_TO DO_
Every line in the following data that has "checkbox" counts toward the total; state that total alone.

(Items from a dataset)
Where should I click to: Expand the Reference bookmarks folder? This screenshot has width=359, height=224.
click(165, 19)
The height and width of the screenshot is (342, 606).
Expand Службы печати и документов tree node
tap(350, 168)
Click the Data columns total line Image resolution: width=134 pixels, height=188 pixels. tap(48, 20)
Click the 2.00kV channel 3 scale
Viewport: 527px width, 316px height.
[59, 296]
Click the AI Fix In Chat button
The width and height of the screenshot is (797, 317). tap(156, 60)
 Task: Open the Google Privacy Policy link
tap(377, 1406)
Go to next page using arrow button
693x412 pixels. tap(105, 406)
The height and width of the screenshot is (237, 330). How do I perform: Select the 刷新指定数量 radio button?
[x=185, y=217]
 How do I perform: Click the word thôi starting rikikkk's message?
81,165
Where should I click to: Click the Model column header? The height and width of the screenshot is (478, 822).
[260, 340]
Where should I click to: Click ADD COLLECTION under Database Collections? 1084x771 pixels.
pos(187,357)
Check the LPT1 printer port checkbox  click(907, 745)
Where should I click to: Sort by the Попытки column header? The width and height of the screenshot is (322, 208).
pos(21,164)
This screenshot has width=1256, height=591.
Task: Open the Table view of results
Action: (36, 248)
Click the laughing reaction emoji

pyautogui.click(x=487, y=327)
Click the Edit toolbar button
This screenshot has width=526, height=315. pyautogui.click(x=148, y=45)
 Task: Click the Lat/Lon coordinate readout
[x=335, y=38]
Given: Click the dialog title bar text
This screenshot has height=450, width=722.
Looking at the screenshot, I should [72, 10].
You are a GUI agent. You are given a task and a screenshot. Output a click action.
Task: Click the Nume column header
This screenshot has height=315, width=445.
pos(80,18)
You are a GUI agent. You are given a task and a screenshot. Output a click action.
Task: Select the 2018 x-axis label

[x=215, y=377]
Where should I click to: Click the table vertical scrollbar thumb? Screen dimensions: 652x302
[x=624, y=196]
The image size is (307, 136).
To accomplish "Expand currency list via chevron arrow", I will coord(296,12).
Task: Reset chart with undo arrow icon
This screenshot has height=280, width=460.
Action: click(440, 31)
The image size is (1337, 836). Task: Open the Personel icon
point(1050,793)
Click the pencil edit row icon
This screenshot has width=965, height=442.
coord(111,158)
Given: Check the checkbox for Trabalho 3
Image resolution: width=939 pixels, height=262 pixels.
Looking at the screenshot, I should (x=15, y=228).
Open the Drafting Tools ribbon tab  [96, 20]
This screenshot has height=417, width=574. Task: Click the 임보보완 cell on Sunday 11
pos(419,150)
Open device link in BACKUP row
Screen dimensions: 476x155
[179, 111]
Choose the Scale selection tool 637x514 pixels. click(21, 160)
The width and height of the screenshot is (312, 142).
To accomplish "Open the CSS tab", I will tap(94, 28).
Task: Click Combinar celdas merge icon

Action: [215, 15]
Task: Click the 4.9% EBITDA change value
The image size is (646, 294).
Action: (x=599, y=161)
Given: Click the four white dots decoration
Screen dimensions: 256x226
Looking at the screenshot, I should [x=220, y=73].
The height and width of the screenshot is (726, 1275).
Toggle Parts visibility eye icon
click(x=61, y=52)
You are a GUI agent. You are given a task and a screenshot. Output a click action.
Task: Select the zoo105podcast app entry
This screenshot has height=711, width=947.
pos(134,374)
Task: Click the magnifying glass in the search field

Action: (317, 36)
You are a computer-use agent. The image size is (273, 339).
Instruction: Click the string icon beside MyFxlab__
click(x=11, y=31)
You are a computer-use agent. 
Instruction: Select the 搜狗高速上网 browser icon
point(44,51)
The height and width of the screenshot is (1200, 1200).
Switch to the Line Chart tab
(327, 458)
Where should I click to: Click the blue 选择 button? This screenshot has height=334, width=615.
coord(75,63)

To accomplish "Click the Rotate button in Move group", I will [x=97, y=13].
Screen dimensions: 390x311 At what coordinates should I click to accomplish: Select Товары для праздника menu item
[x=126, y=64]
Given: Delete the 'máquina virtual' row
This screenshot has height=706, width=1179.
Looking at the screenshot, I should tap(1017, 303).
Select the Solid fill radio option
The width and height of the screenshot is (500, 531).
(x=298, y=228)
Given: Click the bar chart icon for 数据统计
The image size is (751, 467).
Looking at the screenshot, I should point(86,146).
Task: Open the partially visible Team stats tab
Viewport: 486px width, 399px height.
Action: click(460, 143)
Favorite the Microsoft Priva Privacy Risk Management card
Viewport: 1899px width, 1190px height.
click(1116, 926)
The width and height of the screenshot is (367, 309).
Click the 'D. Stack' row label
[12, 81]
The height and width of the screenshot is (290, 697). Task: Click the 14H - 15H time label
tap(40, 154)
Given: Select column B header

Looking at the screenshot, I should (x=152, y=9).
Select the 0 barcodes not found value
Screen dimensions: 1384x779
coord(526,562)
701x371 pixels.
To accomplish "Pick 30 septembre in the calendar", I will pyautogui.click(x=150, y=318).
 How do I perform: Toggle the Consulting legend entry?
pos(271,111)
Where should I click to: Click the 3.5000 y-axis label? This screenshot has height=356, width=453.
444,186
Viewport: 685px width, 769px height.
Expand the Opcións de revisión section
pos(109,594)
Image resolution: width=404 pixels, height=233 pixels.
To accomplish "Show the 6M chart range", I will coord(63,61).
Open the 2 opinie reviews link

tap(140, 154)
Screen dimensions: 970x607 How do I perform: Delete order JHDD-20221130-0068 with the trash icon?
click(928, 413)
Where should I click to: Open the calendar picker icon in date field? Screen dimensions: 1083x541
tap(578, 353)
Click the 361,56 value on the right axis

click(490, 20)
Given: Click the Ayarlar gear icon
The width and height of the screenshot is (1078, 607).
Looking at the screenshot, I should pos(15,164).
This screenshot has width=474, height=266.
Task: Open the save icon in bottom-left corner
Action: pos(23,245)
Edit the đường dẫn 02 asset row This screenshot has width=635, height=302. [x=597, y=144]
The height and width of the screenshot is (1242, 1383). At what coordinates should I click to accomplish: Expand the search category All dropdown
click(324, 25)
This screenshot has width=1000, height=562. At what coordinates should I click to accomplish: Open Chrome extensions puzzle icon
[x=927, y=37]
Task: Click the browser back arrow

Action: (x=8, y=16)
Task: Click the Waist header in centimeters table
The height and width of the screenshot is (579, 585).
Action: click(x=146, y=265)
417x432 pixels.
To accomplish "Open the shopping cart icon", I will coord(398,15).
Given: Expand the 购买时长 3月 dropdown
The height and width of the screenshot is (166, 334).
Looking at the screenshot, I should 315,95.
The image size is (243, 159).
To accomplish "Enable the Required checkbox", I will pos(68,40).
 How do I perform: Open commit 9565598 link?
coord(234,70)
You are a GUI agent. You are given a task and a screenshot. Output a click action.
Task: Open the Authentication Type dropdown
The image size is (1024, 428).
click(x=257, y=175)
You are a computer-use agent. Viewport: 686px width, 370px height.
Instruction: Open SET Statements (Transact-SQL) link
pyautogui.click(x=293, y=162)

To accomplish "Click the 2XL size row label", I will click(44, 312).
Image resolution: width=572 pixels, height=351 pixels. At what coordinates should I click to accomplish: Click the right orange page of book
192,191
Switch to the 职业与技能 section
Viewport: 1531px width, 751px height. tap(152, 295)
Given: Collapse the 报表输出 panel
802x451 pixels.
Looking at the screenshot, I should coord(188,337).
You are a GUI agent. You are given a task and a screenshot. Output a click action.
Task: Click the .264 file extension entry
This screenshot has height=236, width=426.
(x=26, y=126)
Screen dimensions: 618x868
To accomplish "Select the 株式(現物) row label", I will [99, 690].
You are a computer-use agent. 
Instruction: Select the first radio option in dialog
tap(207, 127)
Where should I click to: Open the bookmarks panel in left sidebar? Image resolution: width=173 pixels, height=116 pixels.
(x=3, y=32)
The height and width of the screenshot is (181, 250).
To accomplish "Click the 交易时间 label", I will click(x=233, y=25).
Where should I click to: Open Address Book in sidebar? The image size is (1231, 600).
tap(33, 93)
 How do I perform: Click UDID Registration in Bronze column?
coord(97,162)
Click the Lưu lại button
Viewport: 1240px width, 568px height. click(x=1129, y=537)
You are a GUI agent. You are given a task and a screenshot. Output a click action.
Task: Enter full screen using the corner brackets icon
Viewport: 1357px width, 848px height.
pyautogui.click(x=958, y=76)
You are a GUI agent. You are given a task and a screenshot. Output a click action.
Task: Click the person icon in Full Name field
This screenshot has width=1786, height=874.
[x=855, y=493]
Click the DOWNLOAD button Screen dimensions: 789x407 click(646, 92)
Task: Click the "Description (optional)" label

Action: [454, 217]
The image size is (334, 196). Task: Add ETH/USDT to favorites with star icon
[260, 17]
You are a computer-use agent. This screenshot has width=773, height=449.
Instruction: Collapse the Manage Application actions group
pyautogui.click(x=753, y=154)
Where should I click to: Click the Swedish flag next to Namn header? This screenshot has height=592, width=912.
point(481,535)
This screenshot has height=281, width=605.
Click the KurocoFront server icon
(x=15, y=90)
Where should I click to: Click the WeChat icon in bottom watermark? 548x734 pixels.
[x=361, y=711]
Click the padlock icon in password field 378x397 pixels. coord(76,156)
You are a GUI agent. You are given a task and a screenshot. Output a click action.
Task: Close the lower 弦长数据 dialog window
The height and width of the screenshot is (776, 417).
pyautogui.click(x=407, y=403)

_ANSWER SPACE_
3